##### Data lines #####

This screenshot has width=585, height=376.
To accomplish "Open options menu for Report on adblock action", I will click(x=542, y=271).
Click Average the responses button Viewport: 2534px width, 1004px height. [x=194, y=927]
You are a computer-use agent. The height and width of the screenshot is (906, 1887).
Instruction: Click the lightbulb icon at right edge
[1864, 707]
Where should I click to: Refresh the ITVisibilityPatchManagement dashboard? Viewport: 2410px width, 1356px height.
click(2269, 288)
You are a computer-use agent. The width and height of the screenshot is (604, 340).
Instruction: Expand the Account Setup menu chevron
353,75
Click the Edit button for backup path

#####

> [What is being asked] Arrange each line of the entries above into a Markdown table with two columns, Row and Line. Number the rows in order and leave out any blank lines.

> [Task result]
| Row | Line |
|---|---|
| 1 | This screenshot has width=585, height=376. |
| 2 | To accomplish "Open options menu for Report on adblock action", I will click(x=542, y=271). |
| 3 | Click Average the responses button Viewport: 2534px width, 1004px height. [x=194, y=927] |
| 4 | You are a computer-use agent. The height and width of the screenshot is (906, 1887). |
| 5 | Instruction: Click the lightbulb icon at right edge |
| 6 | [1864, 707] |
| 7 | Where should I click to: Refresh the ITVisibilityPatchManagement dashboard? Viewport: 2410px width, 1356px height. |
| 8 | click(2269, 288) |
| 9 | You are a computer-use agent. The width and height of the screenshot is (604, 340). |
| 10 | Instruction: Expand the Account Setup menu chevron |
| 11 | 353,75 |
| 12 | Click the Edit button for backup path |